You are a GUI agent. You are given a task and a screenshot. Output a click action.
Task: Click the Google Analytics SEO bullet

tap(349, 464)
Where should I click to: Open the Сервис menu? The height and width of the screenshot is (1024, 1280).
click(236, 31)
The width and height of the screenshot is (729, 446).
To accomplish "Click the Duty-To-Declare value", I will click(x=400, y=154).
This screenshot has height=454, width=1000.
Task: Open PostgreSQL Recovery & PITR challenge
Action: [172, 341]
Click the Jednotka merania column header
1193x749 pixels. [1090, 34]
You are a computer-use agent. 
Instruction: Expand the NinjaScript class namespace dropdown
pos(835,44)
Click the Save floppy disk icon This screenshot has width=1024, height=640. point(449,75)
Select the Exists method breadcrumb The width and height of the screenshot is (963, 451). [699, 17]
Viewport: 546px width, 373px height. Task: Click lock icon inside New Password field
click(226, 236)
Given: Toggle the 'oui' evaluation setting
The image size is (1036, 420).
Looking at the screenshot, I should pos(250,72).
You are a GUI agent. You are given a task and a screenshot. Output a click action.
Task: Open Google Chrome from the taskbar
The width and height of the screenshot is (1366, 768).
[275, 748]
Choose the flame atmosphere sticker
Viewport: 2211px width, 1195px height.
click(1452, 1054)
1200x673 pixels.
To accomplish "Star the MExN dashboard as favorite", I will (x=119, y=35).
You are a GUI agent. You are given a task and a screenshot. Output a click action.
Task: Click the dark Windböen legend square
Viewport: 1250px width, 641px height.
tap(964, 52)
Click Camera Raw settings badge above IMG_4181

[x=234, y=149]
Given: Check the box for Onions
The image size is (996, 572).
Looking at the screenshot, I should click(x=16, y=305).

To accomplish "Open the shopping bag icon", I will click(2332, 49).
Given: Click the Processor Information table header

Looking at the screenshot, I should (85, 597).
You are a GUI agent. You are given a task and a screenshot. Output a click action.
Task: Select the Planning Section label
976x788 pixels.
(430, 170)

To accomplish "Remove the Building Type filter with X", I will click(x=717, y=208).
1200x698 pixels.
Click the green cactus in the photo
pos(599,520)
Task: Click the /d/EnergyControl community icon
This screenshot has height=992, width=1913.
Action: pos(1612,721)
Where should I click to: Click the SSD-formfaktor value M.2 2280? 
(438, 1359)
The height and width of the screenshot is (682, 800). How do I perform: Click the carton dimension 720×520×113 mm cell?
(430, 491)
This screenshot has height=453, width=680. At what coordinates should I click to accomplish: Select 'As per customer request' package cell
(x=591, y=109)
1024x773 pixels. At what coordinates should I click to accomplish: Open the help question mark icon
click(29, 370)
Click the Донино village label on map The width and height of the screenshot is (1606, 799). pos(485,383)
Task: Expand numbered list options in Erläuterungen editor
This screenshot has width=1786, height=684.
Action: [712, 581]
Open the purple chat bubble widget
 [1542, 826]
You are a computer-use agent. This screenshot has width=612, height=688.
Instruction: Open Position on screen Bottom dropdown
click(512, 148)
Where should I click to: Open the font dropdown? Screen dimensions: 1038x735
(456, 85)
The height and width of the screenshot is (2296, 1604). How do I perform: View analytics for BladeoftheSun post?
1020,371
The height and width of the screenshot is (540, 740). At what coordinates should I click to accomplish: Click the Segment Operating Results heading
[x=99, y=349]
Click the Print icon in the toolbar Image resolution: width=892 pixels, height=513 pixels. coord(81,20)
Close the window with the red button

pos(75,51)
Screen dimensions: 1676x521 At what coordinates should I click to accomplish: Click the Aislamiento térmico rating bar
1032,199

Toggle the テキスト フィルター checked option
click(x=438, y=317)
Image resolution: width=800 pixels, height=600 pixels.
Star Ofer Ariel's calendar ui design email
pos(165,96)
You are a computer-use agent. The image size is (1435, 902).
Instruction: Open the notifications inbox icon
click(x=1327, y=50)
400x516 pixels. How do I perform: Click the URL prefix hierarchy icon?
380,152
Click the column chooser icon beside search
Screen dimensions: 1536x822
********************
__Assignment__. Set every record down word for word, omitting none.

__Response to the exercise__.
You are a GUI agent. You are given a task and a screenshot. Output a click action.
Task: Click the Google Analytics SEO bullet

tap(349, 464)
Where should I click to: Open the Сервис menu? The height and width of the screenshot is (1024, 1280).
click(236, 31)
The width and height of the screenshot is (729, 446).
To accomplish "Click the Duty-To-Declare value", I will click(x=400, y=154).
This screenshot has height=454, width=1000.
Task: Open PostgreSQL Recovery & PITR challenge
Action: [172, 341]
Click the Jednotka merania column header
1193x749 pixels. [1090, 34]
You are a computer-use agent. 
Instruction: Expand the NinjaScript class namespace dropdown
pos(835,44)
Click the Save floppy disk icon This screenshot has width=1024, height=640. point(449,75)
Select the Exists method breadcrumb The width and height of the screenshot is (963, 451). [699, 17]
Viewport: 546px width, 373px height. Task: Click lock icon inside New Password field
click(226, 236)
Given: Toggle the 'oui' evaluation setting
The image size is (1036, 420).
Looking at the screenshot, I should pos(250,72).
You are a GUI agent. You are given a task and a screenshot. Output a click action.
Task: Open Google Chrome from the taskbar
The width and height of the screenshot is (1366, 768).
[275, 748]
Choose the flame atmosphere sticker
Viewport: 2211px width, 1195px height.
click(1452, 1054)
1200x673 pixels.
To accomplish "Star the MExN dashboard as favorite", I will (x=119, y=35).
You are a GUI agent. You are given a task and a screenshot. Output a click action.
Task: Click the dark Windböen legend square
Viewport: 1250px width, 641px height.
tap(964, 52)
Click Camera Raw settings badge above IMG_4181

[x=234, y=149]
Given: Check the box for Onions
The image size is (996, 572).
Looking at the screenshot, I should click(x=16, y=305).

To accomplish "Open the shopping bag icon", I will click(2332, 49).
Given: Click the Processor Information table header

Looking at the screenshot, I should (85, 597).
You are a GUI agent. You are given a task and a screenshot. Output a click action.
Task: Select the Planning Section label
976x788 pixels.
(430, 170)

To accomplish "Remove the Building Type filter with X", I will click(x=717, y=208).
1200x698 pixels.
Click the green cactus in the photo
pos(599,520)
Task: Click the /d/EnergyControl community icon
This screenshot has height=992, width=1913.
Action: pos(1612,721)
Where should I click to: Click the SSD-formfaktor value M.2 2280? 
(438, 1359)
The height and width of the screenshot is (682, 800). How do I perform: Click the carton dimension 720×520×113 mm cell?
(430, 491)
This screenshot has height=453, width=680. At what coordinates should I click to accomplish: Select 'As per customer request' package cell
(x=591, y=109)
1024x773 pixels. At what coordinates should I click to accomplish: Open the help question mark icon
click(29, 370)
Click the Донино village label on map The width and height of the screenshot is (1606, 799). pos(485,383)
Task: Expand numbered list options in Erläuterungen editor
This screenshot has width=1786, height=684.
Action: [712, 581]
Open the purple chat bubble widget
 [1542, 826]
You are a computer-use agent. This screenshot has width=612, height=688.
Instruction: Open Position on screen Bottom dropdown
click(512, 148)
Where should I click to: Open the font dropdown? Screen dimensions: 1038x735
(456, 85)
The height and width of the screenshot is (2296, 1604). How do I perform: View analytics for BladeoftheSun post?
1020,371
The height and width of the screenshot is (540, 740). At what coordinates should I click to accomplish: Click the Segment Operating Results heading
[x=99, y=349]
Click the Print icon in the toolbar Image resolution: width=892 pixels, height=513 pixels. coord(81,20)
Close the window with the red button

pos(75,51)
Screen dimensions: 1676x521 At what coordinates should I click to accomplish: Click the Aislamiento térmico rating bar
1032,199

Toggle the テキスト フィルター checked option
click(x=438, y=317)
Image resolution: width=800 pixels, height=600 pixels.
Star Ofer Ariel's calendar ui design email
pos(165,96)
You are a computer-use agent. The image size is (1435, 902).
Instruction: Open the notifications inbox icon
click(x=1327, y=50)
400x516 pixels. How do I perform: Click the URL prefix hierarchy icon?
380,152
Click the column chooser icon beside search
Screen dimensions: 1536x822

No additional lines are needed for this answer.